USB mass storage and ARM cache coherency

Sat Feb 27 19:29:53 EST 2010

On Fri, 2010-02-26 at 22:03 +0000, Russell King - ARM Linux wrote:
> On Sat, Feb 27, 2010 at 08:49:40AM +1100, Benjamin Herrenschmidt wrote:
> > It will deadlock if you use normal IRQs. I don't see a good way around
> > that other than using a higher-level type of IRQs. I though ARM has
> > something like that (FIQs ?).
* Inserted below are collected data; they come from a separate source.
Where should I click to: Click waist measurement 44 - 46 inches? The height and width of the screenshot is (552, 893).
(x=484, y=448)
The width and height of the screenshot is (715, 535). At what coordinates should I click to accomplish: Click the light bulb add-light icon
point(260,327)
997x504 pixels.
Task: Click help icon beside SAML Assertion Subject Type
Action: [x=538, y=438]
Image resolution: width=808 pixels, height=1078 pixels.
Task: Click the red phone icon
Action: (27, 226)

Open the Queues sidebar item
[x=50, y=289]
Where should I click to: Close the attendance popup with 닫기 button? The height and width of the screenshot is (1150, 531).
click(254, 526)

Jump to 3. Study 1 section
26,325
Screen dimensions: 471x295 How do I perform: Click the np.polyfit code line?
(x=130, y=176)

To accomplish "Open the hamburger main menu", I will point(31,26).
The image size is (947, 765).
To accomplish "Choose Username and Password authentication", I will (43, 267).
Can you use those guys for IPIs ?
> 
> If the hardware did support using FIQs for IPIs, this would not be
> desirable because then it takes it away from the SoC folk to do what
> they will with it.
> 
> In the past, it's been used as a fast CPU-driven "DMA" interface -
> some SoCs have been wired up in such a way that's the only use
> available for the FIQ.

This is an issue indeed.

> The other problem we'd encounter using FIQs for IPIs is that some IPIs
> need to take locks - and in order to make that safe, we'd either need
> another class of locks which disable IRQs and FIQs together, or we'd
> need to disable FIQs everywhere we disable IRQs - at which point FIQs
> become utterly pointless.

That's solvable easily :-) I mentioned having potentially to deal with a
similar problem with people using PowerPC 440 for SMP (doesn't broadcast
cache ops either). 440 has critical interrupts, which are akin to FIQs.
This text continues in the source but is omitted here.